>> begin PROVIDED RECORDS

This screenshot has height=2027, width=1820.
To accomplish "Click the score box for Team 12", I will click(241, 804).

>> end PROVIDED RECORDS
>> begin PROVIDED RECORDS

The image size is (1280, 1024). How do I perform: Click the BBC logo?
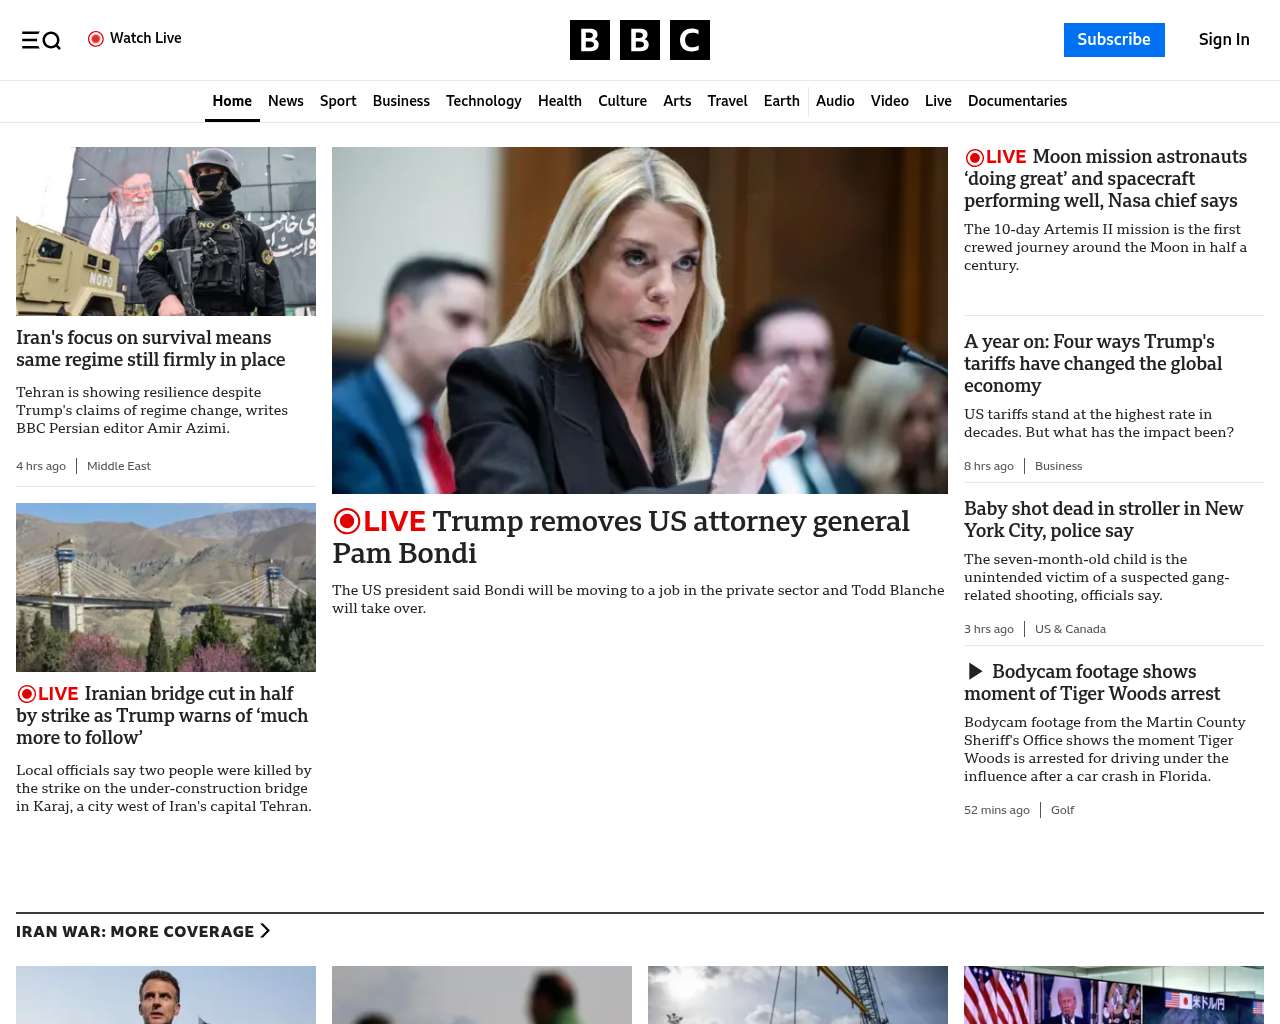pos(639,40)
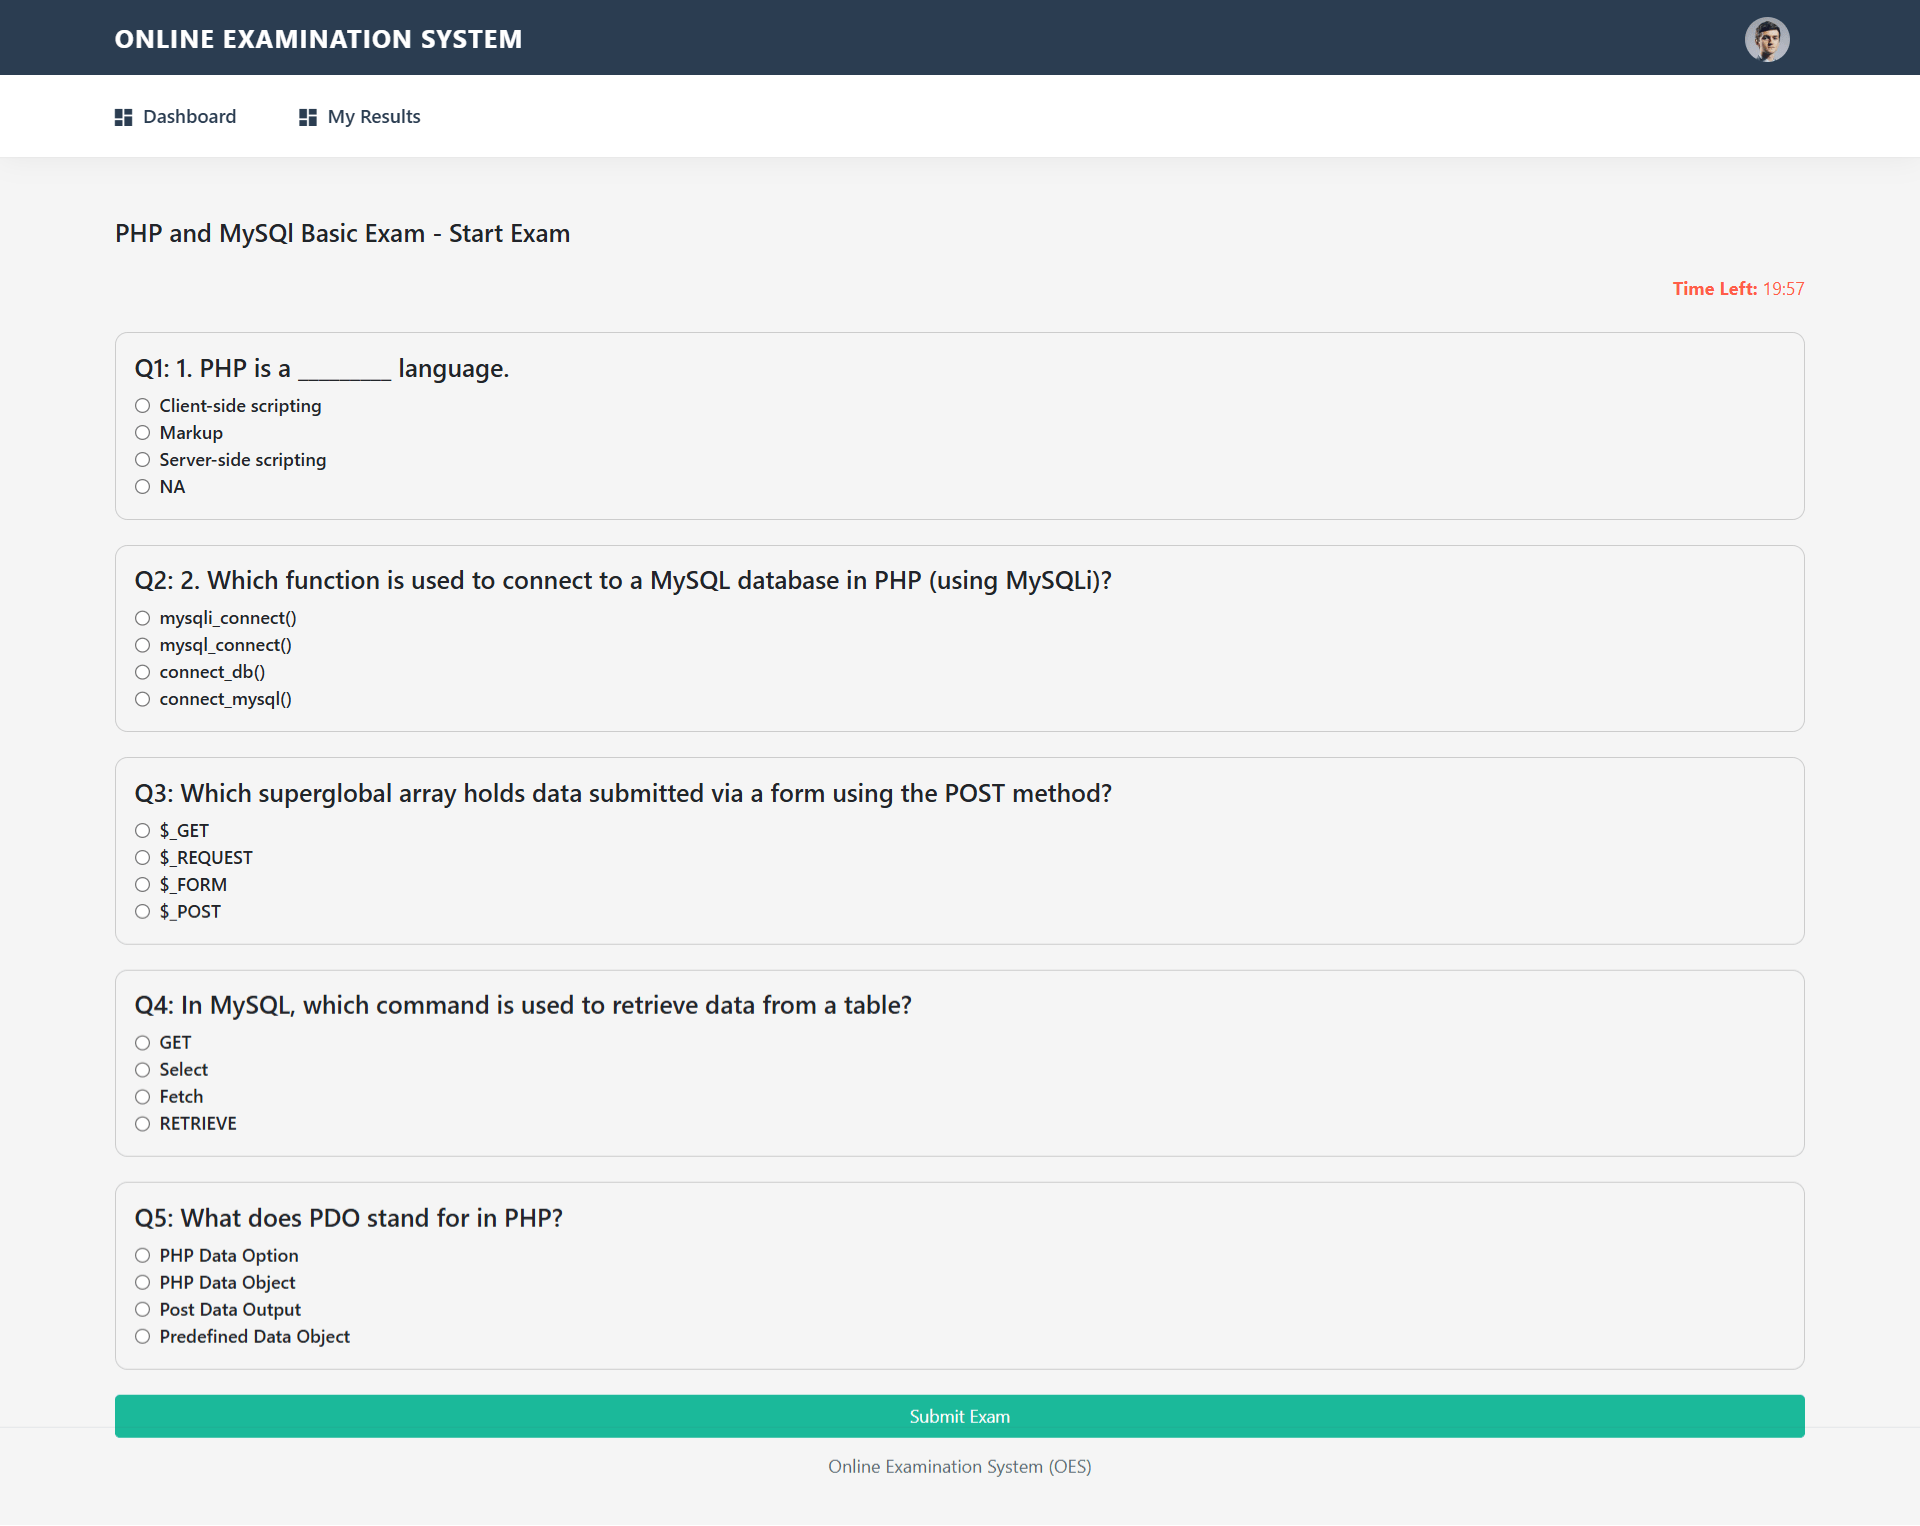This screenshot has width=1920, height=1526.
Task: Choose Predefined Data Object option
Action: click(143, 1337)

>> end PROVIDED RECORDS

### JOB
Copy the records word for word, starting at the line that contains "The image size" and ending after the line that contains "Action: click(143, 1337)". Leave the pictures out.

### WORKED SOLUTION
The image size is (1280, 1024). How do I perform: Click the BBC logo?
pos(639,40)
This screenshot has width=1920, height=1526.
Task: Choose Predefined Data Object option
Action: click(143, 1337)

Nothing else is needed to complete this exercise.